Stored items:
◆ ◆ ◆ ◆ ◆ ◆ ◆
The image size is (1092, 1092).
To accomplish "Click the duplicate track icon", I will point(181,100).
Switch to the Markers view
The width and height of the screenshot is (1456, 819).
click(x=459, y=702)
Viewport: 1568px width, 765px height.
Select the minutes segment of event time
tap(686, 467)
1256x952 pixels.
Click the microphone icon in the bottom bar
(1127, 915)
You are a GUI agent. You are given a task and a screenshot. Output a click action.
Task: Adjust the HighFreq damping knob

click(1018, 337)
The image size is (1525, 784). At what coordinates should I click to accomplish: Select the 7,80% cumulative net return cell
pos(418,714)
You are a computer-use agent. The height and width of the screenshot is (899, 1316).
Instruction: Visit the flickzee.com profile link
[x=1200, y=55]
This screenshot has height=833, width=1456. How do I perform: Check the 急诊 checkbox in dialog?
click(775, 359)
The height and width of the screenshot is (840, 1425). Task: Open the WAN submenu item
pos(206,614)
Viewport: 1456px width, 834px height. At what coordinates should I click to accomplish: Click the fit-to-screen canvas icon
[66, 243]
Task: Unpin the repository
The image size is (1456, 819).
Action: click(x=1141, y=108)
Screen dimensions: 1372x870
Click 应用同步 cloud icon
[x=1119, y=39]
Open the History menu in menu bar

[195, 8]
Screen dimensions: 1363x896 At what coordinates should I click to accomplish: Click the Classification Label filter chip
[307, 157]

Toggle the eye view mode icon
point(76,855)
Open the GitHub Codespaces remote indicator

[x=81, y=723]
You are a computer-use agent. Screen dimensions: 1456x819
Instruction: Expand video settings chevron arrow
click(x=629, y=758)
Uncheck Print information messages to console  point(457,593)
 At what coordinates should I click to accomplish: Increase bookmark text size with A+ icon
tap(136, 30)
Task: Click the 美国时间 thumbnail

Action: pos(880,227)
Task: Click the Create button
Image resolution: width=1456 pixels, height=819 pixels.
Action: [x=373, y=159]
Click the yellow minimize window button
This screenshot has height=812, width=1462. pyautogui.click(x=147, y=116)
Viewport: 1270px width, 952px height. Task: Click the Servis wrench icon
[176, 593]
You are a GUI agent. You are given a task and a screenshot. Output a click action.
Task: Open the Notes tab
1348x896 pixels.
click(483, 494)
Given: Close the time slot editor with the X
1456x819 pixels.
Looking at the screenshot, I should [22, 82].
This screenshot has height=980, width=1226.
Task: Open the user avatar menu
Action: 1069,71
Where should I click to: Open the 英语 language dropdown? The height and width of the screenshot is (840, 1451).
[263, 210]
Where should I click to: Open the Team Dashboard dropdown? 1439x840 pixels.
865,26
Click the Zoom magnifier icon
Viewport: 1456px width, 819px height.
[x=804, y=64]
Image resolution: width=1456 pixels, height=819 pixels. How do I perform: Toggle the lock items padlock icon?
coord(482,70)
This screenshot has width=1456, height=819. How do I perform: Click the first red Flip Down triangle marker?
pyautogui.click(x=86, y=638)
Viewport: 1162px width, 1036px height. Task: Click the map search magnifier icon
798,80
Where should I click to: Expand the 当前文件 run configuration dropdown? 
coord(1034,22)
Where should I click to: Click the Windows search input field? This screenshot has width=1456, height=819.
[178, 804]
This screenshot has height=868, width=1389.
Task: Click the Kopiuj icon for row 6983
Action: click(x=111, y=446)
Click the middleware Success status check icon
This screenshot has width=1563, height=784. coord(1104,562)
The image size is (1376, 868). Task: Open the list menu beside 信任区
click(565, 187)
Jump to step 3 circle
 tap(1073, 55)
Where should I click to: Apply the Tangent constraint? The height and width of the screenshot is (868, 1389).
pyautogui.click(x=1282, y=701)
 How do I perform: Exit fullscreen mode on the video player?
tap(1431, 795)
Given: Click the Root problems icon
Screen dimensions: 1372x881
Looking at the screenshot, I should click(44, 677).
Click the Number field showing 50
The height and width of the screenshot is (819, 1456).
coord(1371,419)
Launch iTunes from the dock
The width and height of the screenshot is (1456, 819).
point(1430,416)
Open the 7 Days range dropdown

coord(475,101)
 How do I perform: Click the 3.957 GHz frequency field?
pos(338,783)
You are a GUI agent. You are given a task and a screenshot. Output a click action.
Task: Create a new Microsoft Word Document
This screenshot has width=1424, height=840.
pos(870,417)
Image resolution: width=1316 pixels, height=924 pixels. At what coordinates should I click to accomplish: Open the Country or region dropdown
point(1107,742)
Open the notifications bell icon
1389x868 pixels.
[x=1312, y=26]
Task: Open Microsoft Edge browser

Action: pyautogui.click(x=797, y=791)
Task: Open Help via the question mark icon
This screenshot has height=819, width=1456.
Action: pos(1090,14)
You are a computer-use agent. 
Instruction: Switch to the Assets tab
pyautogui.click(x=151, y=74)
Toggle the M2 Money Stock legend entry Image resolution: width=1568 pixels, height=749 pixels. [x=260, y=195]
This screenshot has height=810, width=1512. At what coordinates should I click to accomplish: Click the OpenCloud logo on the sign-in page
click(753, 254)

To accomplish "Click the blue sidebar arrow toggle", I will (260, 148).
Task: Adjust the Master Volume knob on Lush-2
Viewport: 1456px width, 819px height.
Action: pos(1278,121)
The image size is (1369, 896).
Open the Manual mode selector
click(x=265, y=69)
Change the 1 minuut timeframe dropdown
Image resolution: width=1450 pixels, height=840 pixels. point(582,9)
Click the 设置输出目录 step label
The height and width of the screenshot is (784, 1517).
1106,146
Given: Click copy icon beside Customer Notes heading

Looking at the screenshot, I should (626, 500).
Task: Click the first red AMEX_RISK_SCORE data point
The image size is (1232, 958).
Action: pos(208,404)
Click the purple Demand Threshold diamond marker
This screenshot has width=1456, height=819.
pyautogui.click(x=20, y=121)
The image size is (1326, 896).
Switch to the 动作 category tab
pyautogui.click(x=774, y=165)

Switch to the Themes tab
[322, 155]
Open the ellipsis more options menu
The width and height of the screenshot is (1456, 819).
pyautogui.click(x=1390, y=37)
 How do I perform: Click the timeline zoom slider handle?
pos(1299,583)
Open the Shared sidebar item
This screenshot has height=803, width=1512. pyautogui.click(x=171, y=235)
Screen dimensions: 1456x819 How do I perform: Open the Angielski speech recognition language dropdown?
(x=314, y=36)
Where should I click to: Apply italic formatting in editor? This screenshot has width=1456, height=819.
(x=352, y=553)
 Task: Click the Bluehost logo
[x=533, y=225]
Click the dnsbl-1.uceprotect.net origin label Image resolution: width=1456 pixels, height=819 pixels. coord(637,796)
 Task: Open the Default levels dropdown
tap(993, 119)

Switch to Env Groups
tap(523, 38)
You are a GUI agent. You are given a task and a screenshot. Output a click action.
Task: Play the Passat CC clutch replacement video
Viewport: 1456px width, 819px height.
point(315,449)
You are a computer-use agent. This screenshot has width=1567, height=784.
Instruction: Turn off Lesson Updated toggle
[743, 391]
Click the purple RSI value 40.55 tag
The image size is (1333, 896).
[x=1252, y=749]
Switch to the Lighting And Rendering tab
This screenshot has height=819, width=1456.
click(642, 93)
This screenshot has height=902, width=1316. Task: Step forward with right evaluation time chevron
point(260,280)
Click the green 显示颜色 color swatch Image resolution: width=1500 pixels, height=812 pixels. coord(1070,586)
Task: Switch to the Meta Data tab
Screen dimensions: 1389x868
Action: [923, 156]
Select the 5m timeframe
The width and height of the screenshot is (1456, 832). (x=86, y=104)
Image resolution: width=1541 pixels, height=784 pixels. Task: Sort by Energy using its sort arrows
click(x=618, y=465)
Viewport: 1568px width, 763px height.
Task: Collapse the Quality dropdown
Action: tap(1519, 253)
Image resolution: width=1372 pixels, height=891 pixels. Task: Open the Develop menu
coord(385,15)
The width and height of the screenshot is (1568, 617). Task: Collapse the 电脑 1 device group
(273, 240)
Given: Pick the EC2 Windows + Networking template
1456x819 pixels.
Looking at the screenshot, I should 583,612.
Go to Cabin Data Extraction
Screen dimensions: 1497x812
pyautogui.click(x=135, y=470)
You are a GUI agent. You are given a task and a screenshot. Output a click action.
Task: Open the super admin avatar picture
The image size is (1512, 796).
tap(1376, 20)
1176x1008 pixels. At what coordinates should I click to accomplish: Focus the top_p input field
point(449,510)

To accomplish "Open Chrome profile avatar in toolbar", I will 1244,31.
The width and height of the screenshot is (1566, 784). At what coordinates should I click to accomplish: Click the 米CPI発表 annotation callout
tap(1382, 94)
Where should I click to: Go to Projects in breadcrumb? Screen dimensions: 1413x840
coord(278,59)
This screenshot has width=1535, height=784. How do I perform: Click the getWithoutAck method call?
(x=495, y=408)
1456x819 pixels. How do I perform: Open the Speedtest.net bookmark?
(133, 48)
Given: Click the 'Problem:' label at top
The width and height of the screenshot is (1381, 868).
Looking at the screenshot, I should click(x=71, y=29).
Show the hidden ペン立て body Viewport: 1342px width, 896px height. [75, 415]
◆ ◆ ◆ ◆ ◆ ◆ ◆
What needs to be done = Where does the string "Create" occur in the data above? Copy every line that holds it.

Task response =
Task: Click the Create button
Task: Create a new Microsoft Word Document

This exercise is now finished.